First, historical experience suggests that production curves are asymmetric—but not to the right of the peak but rather to the left. In other words, we see a fast ramp-up and then slow decline. Sorrell notes that of the 37 countries that have already experienced a peak, the peak took place at 26% (production weighted) of their URR (ultimate recoverable reserves). The more optimistic forecasts—like those of the IEA, EIA and OPEC—are implicitly looking for a peak at a much higher percentage of URR.

Second, the more optimistic studies assume that discovery trends will remain in place despite the fact that they have been on a long-term downward decline (although the IMF’s New Policies Scenario has quite conservative discovery rates of 8 Gb per year through 2035).

Third, many forecasts such as those by the IEA suggest that oil can be extracted from the newly discovered fields at a rate that has no historical precedent.

Following on from this analysis, Sorrell and his co-authors ended the paper cited by the IMF with this statement:

Given these complexities, we suggest that there is a significant risk of a peak in conventional oil production before 2020. At present, most OECD governments are failing to give serious consideration to this risk, despite its potentially far-reaching consequences.

From a risk perspective, this appears very sensible. We just don’t know when the actual conventional oil peak will take place and attaching a single point estimate appears a futile exercise. However, we do know that it could appear early or late. If early, this would imply that we have very little time to put in pace either non-conventional supplies or renewables. The result of a supply side conventional oil shock could thus inflict a major blow to global GDP (and, potentially, global political institutions).

Sex, Violence, the Amish and the IMF

If you like your Peak Oil raw, the blogosphere provides plenty of sustenance. At sites such as The Archdruid Report, Casaubon’s Book and The Automatic Earth, we see a small section of society actively preparing for a major discontinuity in the type of lives we lead. One of my favourite representations of this meme is provided at Clusterf**k Nation, a blog run by the author James Howard Kunstler. Kunstler jumps the divide between hard analysis of the perceived problem and fictional representations of how things could unfold. You may not agree with Kunstler, but you will not be bored.

In the non-fiction book The Long Emergency, Kunstler gives an explanation of how the global economy could reverse as oil production peaks. But for me, Kunstler’s fiction leaves a more enduring memory. In the World Made by Hand series we see society shrinking in upon itself. The death of distance lauded in the 1990s has become a cruel joke:  the principal means of transport are reduced to foot, horse or boat (bicycles even fall by the wayside through a  lack of tires). And political relationships relapse to those existing in the pre-modern period. We are faced with feudalism: medieval free towns, lords of the manor (or their scrap-yard equivalents), serfs, self-contained religious sects and marauding bands of muggers.

At its best, life appears to resemble an Amish country idyll but with a lot more sex.
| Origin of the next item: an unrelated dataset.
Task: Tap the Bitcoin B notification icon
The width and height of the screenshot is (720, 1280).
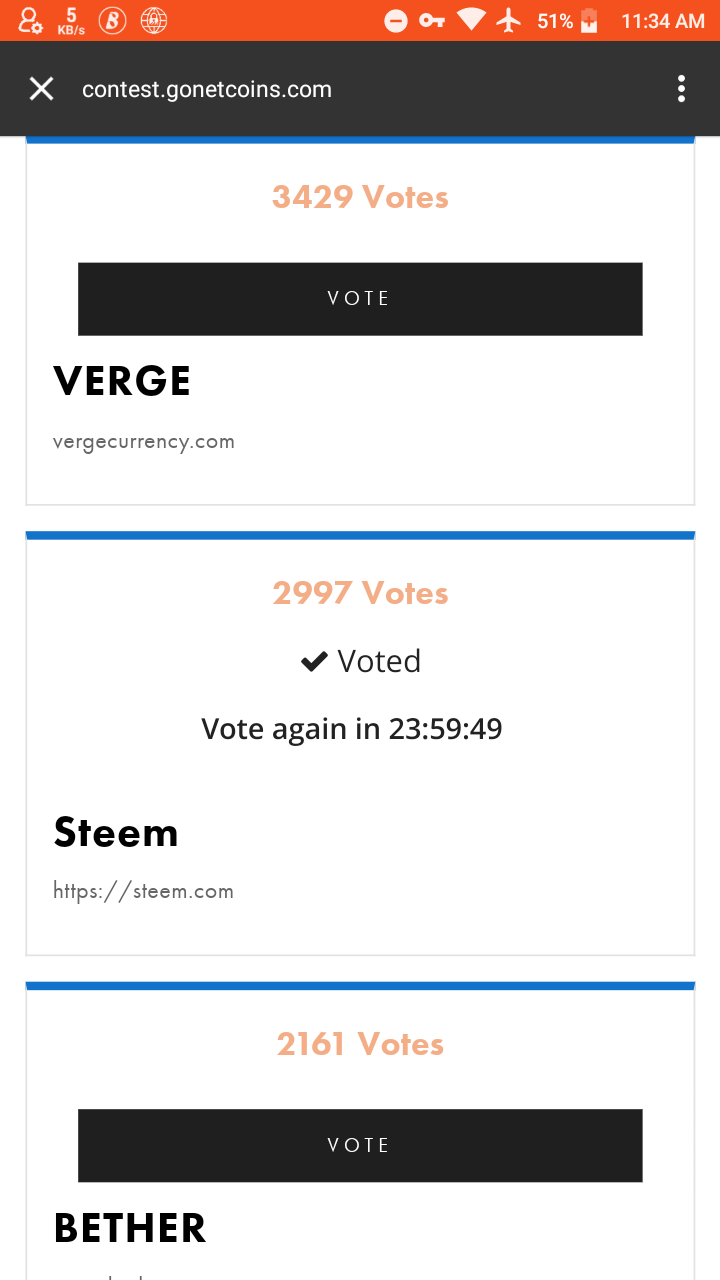Action: [112, 20]
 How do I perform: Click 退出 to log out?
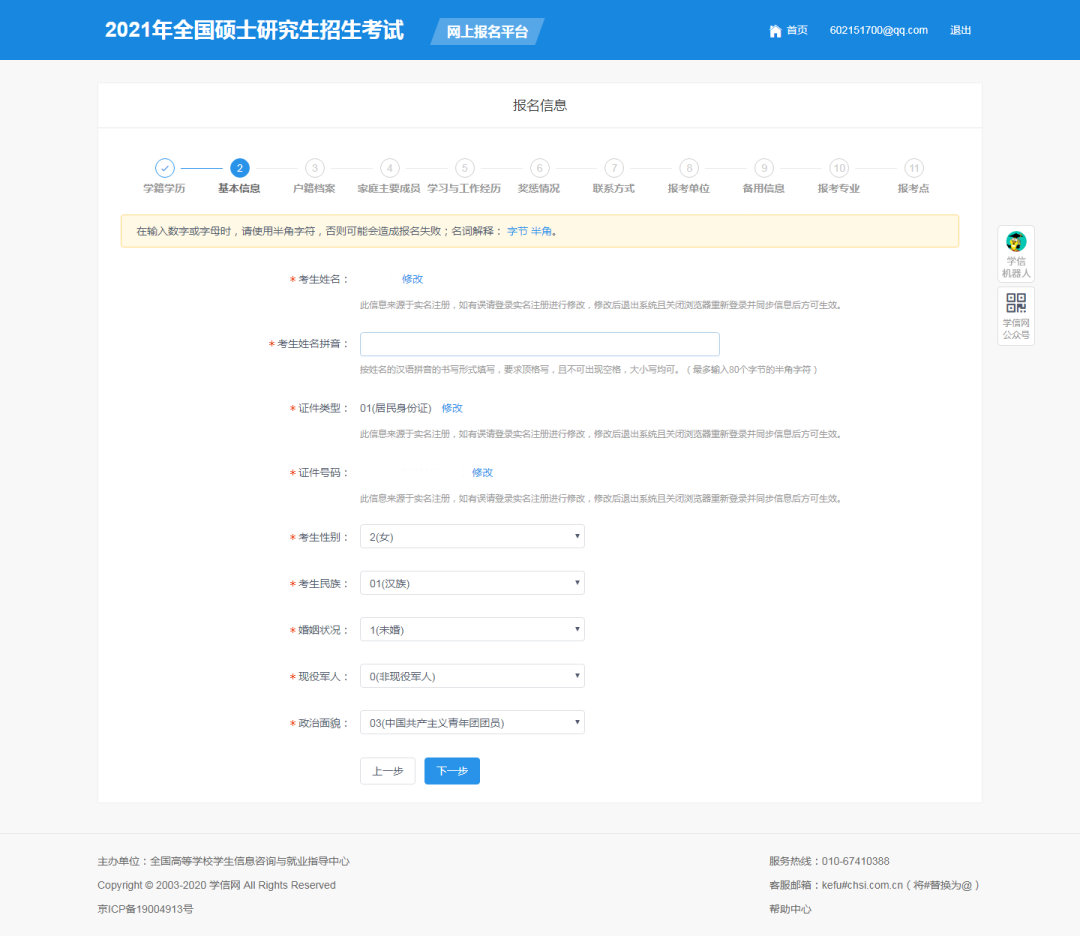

At its worst, the break-down in social order and frequent bouts of extreme violence place us in the pages of Cormac McCarthy’s ‘The Road’.

For the majority of neoclassical economists, such visions are nothing but dystopian fantasies: doomer porn for those with a disposition toward the depressive. Nonetheless, the historical record gives one pause f0r thought: economies do suffer from shocks, which can in turn lead to political dislocations. Within living memory, we saw an economic discontinuity in the 1930s lead to social mayhem throughout Europe and the death of around six million Jews. People still living became unwilling participants in adaptations of Schindler’s Ark and Sophie’s Choice.

So is there any way to get from the existing economic consensus to the type of economic breakdown that Kunstler professes to see?

In my last post, I argued that there was no inherent contradiction between Peak Oil and neoclassical economic thought from a theoretical perspective. The argument was purely over the shape and dynamics of supply and demand curves. To take us into Kunstler’s ‘World Made by Hand’ would require a massive economic contraction sufficient to fracture our global political institutions, in turn setting off a second round of economic deterioration that demolishes our domestic political and social structures. Can Peak Oil take us into the first stage of this process? To do so, a neoclassical economic analysis would be looking for three things: 1) highly inelastic supply and demand curves for oil, both in the short and long term, 2) a supply curve that moves to the left and 3) a key role for oil in economic growth.

Surprisingly, the IMF published a section (entitled “Oil Scarcity, Growth, and Global Imbalances“) within its flagship Word Economic Outlook back in April 2011 that set out some scenarios that indirectly dealt with all these three things.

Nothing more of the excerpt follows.